Demonstration of the sensitivity of PLA-flow. Blood from a newly diagnosed CML patient was spiked in blood from a healthy individual in a ten-fold dilution series. Samples were analyzed with PLA-flow to detect positive cells expressing the fusion protein BCR-ABL1. The X-axis indicates the dilutions, while the Y-axis displays percentages of cells expressing BCR-ABL1. Error bars represent standard deviation (SD).

Figure 6

Correlation of BCR-ABL1 fusion protein positive cells as determined by PLA-flow and BCR-ABL1 fusion transcript levels as determined by RQ-PCR. A total of 81 samples from 36 different patients were analyzed and compared; seven samples (indicated with red circles) represented samples analyzed before initiation of therapy, whereas the remaining samples were collected at follow-up. Two correlations were performed, one for follow-up samples (ρ = 0.7) and one for diagnostic samples (ρ = 0.93). Patient numbers and numbers of samples investigated for each patient is indicated with different colors/symbols.

Figure 7

Simultaneous staining of CML cells for BCR-ABL1 and for CD34. (A) The image displays simultaneous immunofluorescence staining for CD34 during BCR-ABL1 PLA-flow in a newly diagnosed CML patient.
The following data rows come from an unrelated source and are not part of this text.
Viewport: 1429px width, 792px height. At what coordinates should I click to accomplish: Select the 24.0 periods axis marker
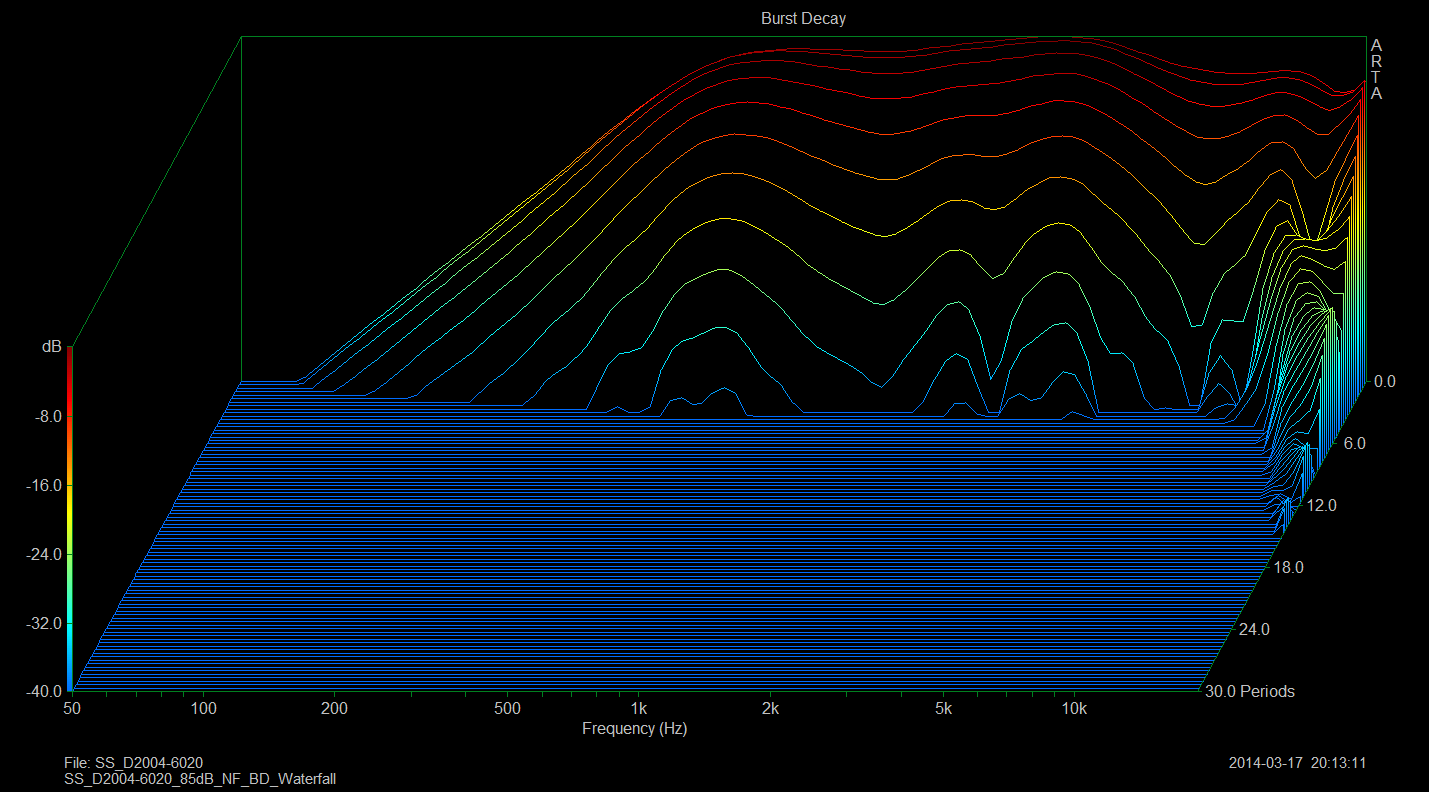1254,630
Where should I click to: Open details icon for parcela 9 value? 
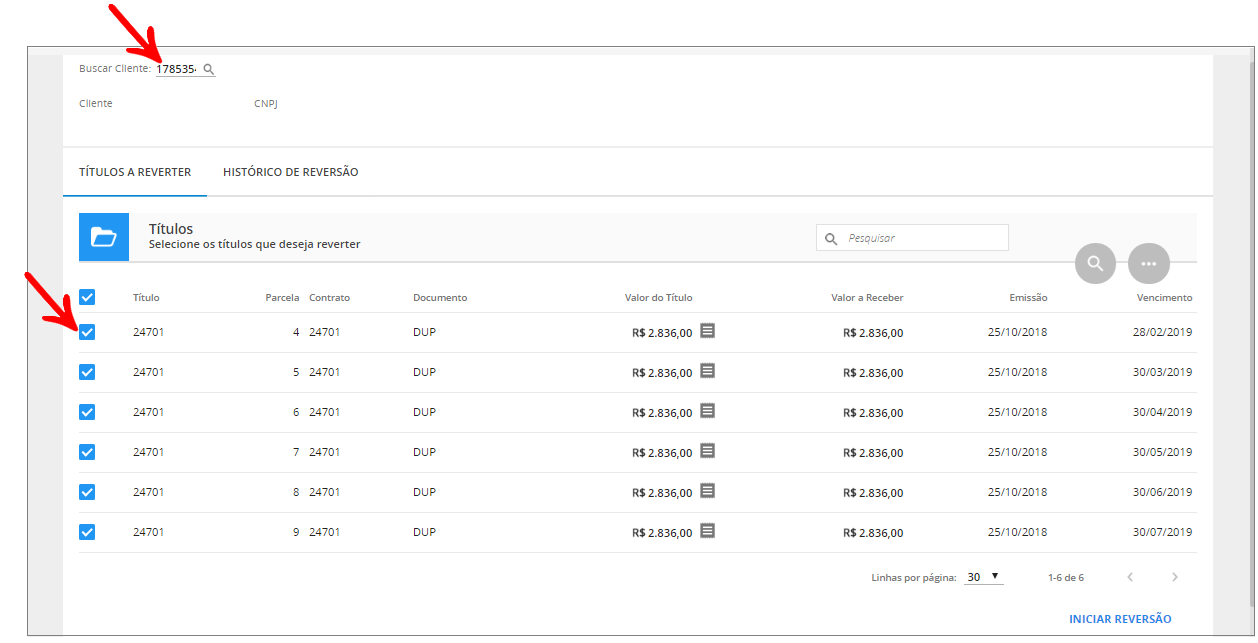tap(707, 531)
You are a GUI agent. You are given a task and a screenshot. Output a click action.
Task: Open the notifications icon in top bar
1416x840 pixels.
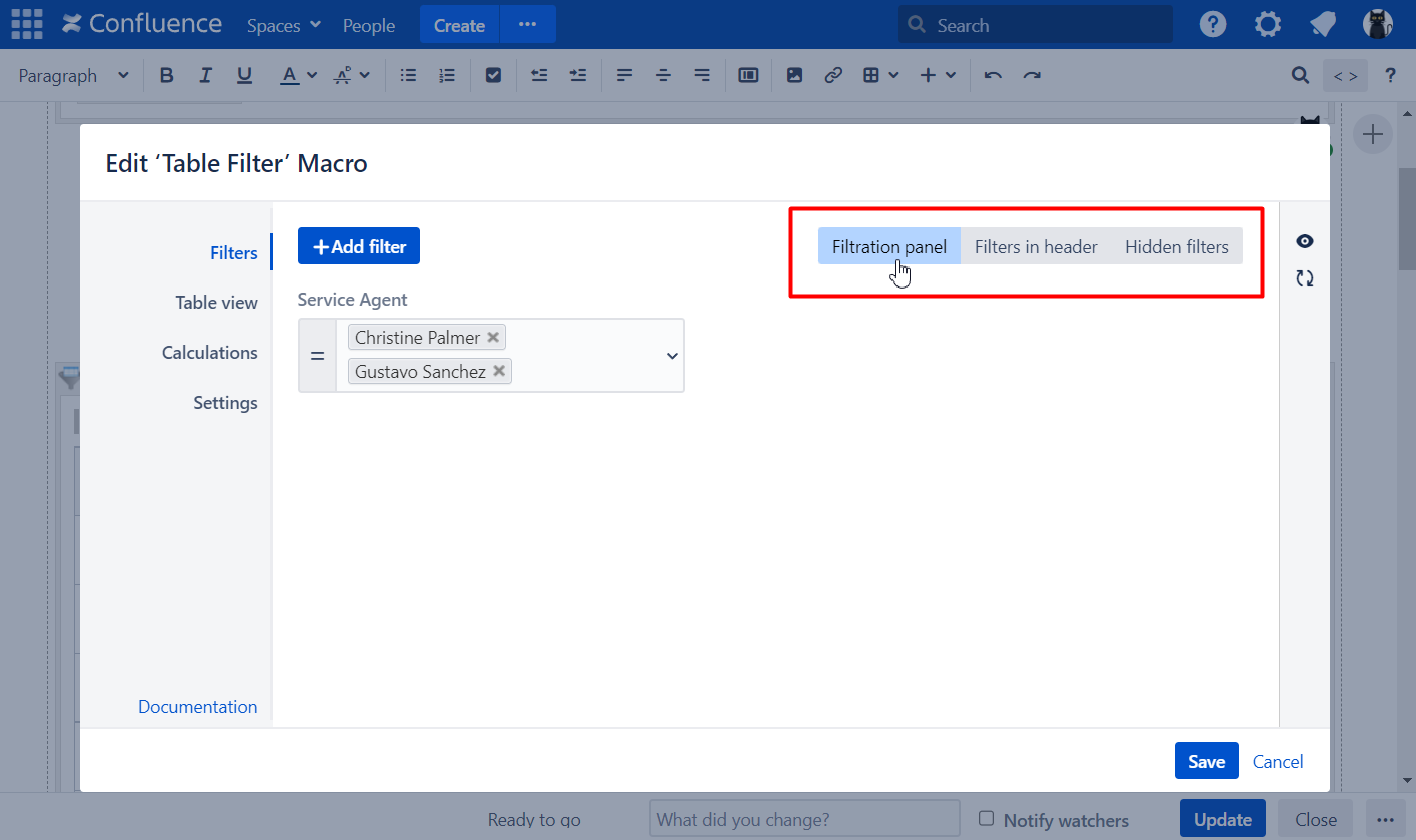[1323, 25]
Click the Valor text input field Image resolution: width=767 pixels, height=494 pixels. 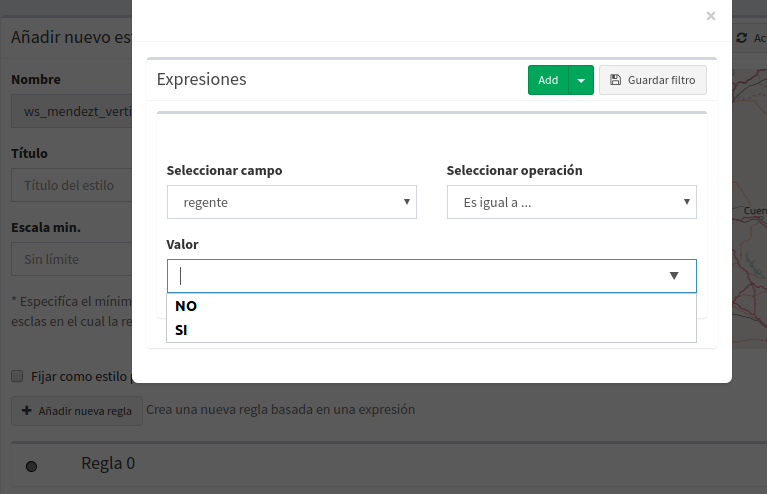tap(410, 276)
Three distinct populations were observed: A major population negative for both BCR-ABL1 and CD34, one subpopulation (13.8%) expressing BCR-ABL1 but not CD34, and one subpopulation (1.8%) positive for both CD34 and BCR-ABL1. (B) The same experiment was performed on a healthy individual as a negative control. The X-axes represent intensity of staining against BCR-ABL1 and the Y-axes reflect the CD34 staining.